I'm so happy to finally tell a researcher this story. It took over a year to make sense of it. About a year afterwards, I burst into tears exclaiming, "I had to have been dead to meet up with Jesus!" It hadn't occurred to me I had died.

In August 2020, I had a dinner party planned and the day before I was setting tables for three generations of guests. COVID had begun just a few months prior in March, and we'd all been locked down since. It was decided a meatloaf with mashed potatoes and gravy was just the comfort food we all needed!

Suddenly, a wave of nausea came on me. I began to vomit violently. I knew that meant I'd been poisoned with likely food poisoning because it came on suddenly and was like when I got sick from fish oil multiple times years prior.

My husband Bernie watched with big eyes asking over and over should he cancel the dinner?! I kept vomiting but managed to tell him, "No way, it's going to pass inside eight hours, and I was ready!" The food prep was all that was left and I'd have a full day that next morning to complete everything.

Then the diarrhea started. Again, it was violent and came in the bed! I was so sick, I wiped it off the sheets, threw a large beach towel over it and laid down in it for what would be the next two weeks. Too sick to roll side to side for husband to change sheets. Easier to lay in it. (Yeah--that sick!)

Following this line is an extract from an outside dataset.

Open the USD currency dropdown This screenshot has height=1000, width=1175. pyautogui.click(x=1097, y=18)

I have a colostomy and wrote a medical book on the subject for patients. I am hyper aware of eColi so the choice to swim in poop was a real challenge, but I opted for it because I was too sick to move. I couldn't care less at that point about hygiene, although it's all but my mantra!

Yup, time to cancel because food poisoning had never moved into watery diarrhea --- so, he cancelled our party.

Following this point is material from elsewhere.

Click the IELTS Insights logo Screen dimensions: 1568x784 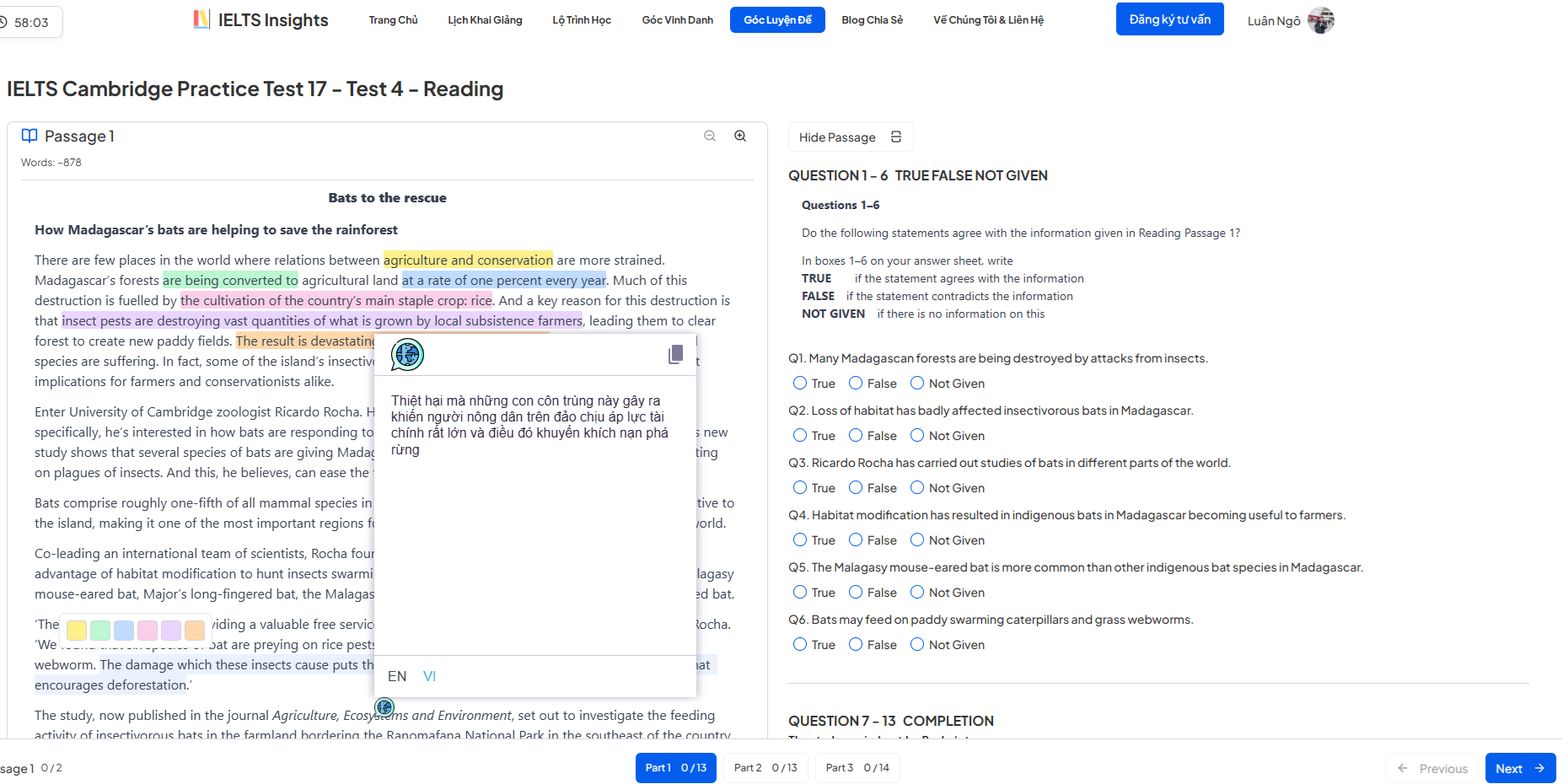pos(261,20)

I proceeded to get fevers, and learned what spiked fevers are. They came back-to-back, for hours, days and weeks. I was fast losing weight because I couldn't eat. We wondered where all the diarrhea came from? No food for days and days.

It got so bad that Bernie had to carry me to the potty. He's 6'6" but at 70, I was heavy for him, even down to 111 pounds!

I lost track of time, days verses nights all blended together. One day I woke up in a desert. I raised my head, interesting because I just couldn't before.

I raised my head to see Jesus leaning on a big boulder at a cliff wall. We were in a desert and I was face down on the ground. There he was. In his white robe, real casual like.

Because we chat daily, I wasn't a bit surprised he showed up. I immediately skipped all greeting or formalities and cut to the chase. I asked him, "So, you're gonna burn all this out of me?"

His response was, "Yes, ma'am." Of course, it was telepathy in my head. I would later find a few addictions GONE; for example, cough drops. Sucked several a day, no cough, just addicted. Poof, now gone and never ate another one.

I trust him completely so I didn't question him; I accepted it readily because he's "the driver!" I nodded okay, let's roll then.

We chatted longer, but he wiped my memory of the rest of the conversation to be remembered at the appropriate time.

Jesus pushed off the boulder he leaned on, and walked over to me. I think he merely touched my head with a fingertip and I awoke back in my bed.

I immediately grabbed my phone (not touched in weeks, so still had some charge left). I put the experience in my notes on the iPhone.

I walked out of my bedroom into the kitchen and was celebrated as still alive!

About a year or so later, I discovered the phone notes. Therein was the key to my experience with Jesus. Bernie's of the belief Jesus blocked this memory until needed. I have to agree now.

In those notes, I had asked Jesus about my book. I literally gave him my life to use as he pleases. I'm a sucker for the guy and he knows it. Daily, I turn my life and my will over to HIM.

He has since dictated my second book, in what seemed to be some sort of manic high since then. He stayed months until we fleshed out my number two book. Some call it channeling but my family called it insanity. I could see through EVERYTHING AND EVERYONE. People hate being called out; I relate! But call them out, I did. It didn't help my relationships much because those narcissists are always right so I MUST BE CRAZY. I got a kick outta them being in denial! Perhaps this was an after-effect, being high and letting Jesus take the wheel. I had a blast; family, not so much, lol!

Once one walks with Jesus, all else pales. The propaganda, the group think, the insanity of these times are just a contrast to know light. Darkness is fading faster than fast now. It's time to share.